9/8/2013 7:19 P.M. ET
Perez developing his English skills in Majors
By Chad Thornburg / MLB.com
ST. LOUIS -- The most significant hurdle for Audry Perez hasn't been at the plate or even behind it as the rookie catcher adjusts to his first stint in the big leagues -- it's been English.
The 24-year-old from the Dominican Republic is making strides at breaking down the language barrier that stands between him and a predominantly English-speaking pitching staff.
"It's so important to be on the same page," said Perez, who practices his second language with teammates in the bullpen like he often did with Triple-A Memphis.
Perez took English classes when he was playing for Double-A Springfield, and manager Mike Matheny said Perez and other Spanish-speaking players like Carlos Martinez work with the teaching software Rosetta Stone almost daily.
"It's tough for them as they're in here listening to the meetings and they're trying to understand the language while they're also trying to comprehend what a game plan might be," Matheny said, noting the importance of also having two bilingual and experienced catchers in Yadier Molina and Tony Cruz.
"For Audry, I think it's going to be more gaining confidence of his staff. ... You better be able to communicate in a way that shows you know what you're talking about and that you listen and you can hear what they're trying to do and be able to comprehend and make the adjustments on the fly."
With his language skills improving daily, Perez is eager to put those skills to use as he awaits his Major League debut.
"I stay ready," he said. "I don't know what's going to happen, maybe for an at-bat or defense. I'm ready."
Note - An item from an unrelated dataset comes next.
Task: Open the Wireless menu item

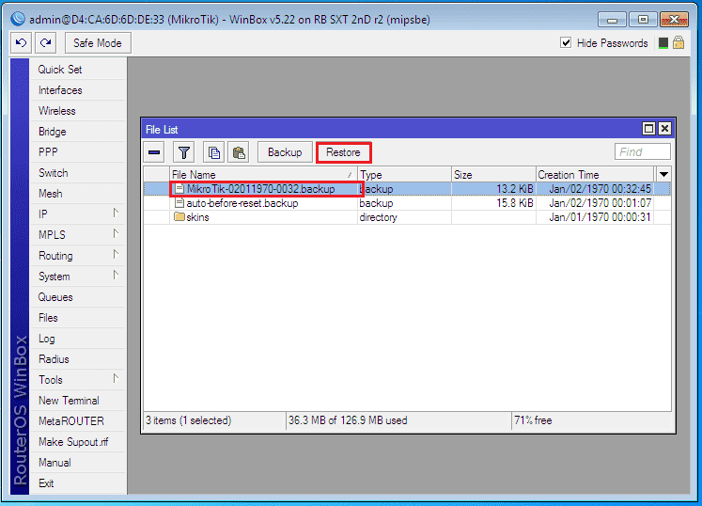Action: 57,111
"He's showed up here just bright eyed and bushy tailed," Matheny said. "He's sprinting back and forth and catching every bullpen. He hasn't stopped smiling since he's been here. It's just a great reward for a kid that's put in the work."
Carpenter sets single-season hits record at Busch
ST. LOUIS -- With a first-inning single, Matt Carpenter claimed the Busch Stadium III single-season record for most hits with his 99th on Sunday. Albert Pujols previously held the ballpark record with 98 hits in 2008, which Carpenter tied Friday.
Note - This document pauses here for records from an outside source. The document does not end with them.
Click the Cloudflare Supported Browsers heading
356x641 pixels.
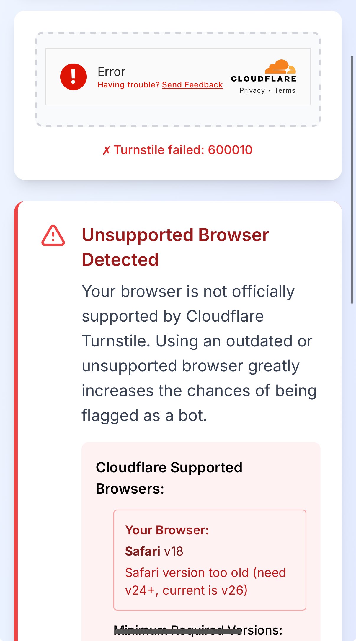pos(169,478)
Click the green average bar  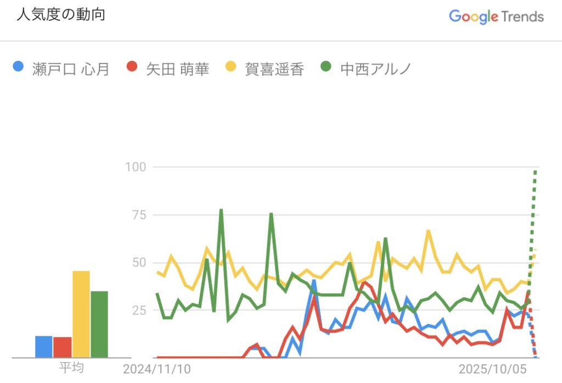click(99, 324)
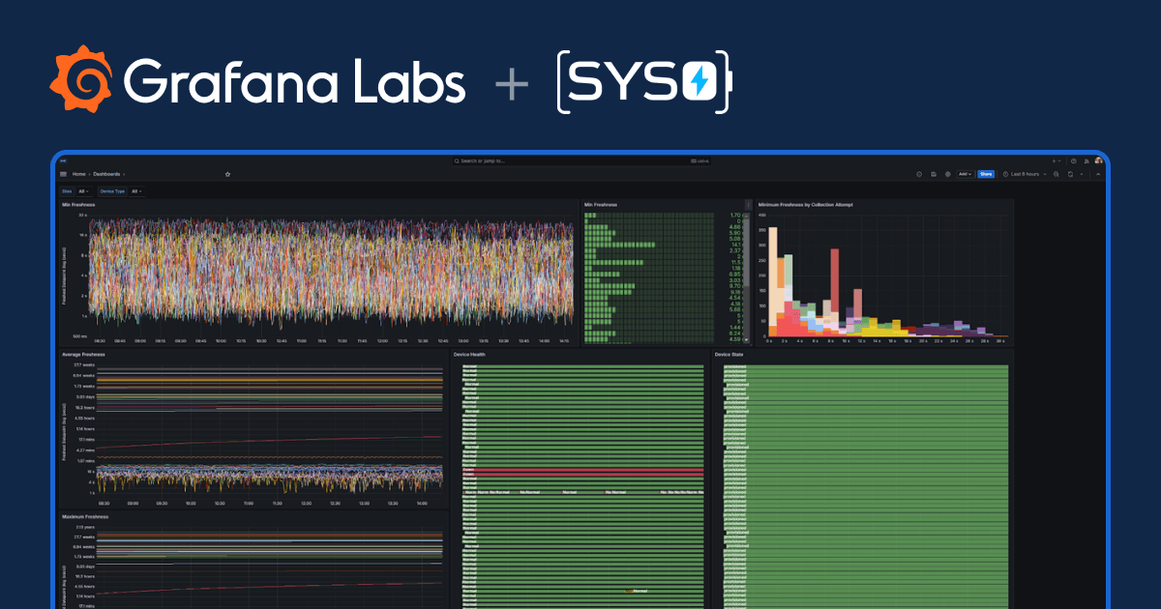Click the Search or jump to field
The width and height of the screenshot is (1161, 609).
[581, 161]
And the 27-year-old second baseman didn't stop there in the Cardinals' 9-2 win over the Pirates. A double in the second made him the first Cardinals player to collect 100 or more hits at home since Pujols (111) and Edgar Renteria (103) did it in 2003.
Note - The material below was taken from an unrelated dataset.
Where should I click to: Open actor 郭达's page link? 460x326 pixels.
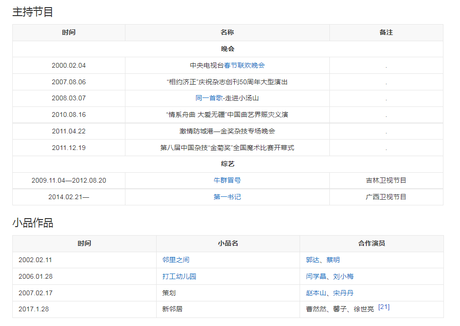[312, 260]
"It's definitely quite a thrill to hear your name in the same sentence with some of these guys," Carpenter said. "But for me, there's nothing bigger than this weekend against the Pirates. That's why we play, that's why I play is to win ballgames, and we're doing that. It's just a lot of fun."
The ballpark record is just the latest in a long line of statistical achievements for Carpenter this year, his second full season in the Majors. The All-Star second baseman is also closing in on the stadium record for doubles, trailing Scott Rolen's 29 in 2006 by two. He is first in the National League in hits (174), doubles (48) and multihit games (56). He also leads the Majors with 112 runs.
If you ask manager Mike Matheny, Carpenter has played his way into the NL MVP conversation.
"I don't think you can leave him out," Matheny said. "He's won over the respect and admiration of the league, the fans and absolutely this clubhouse."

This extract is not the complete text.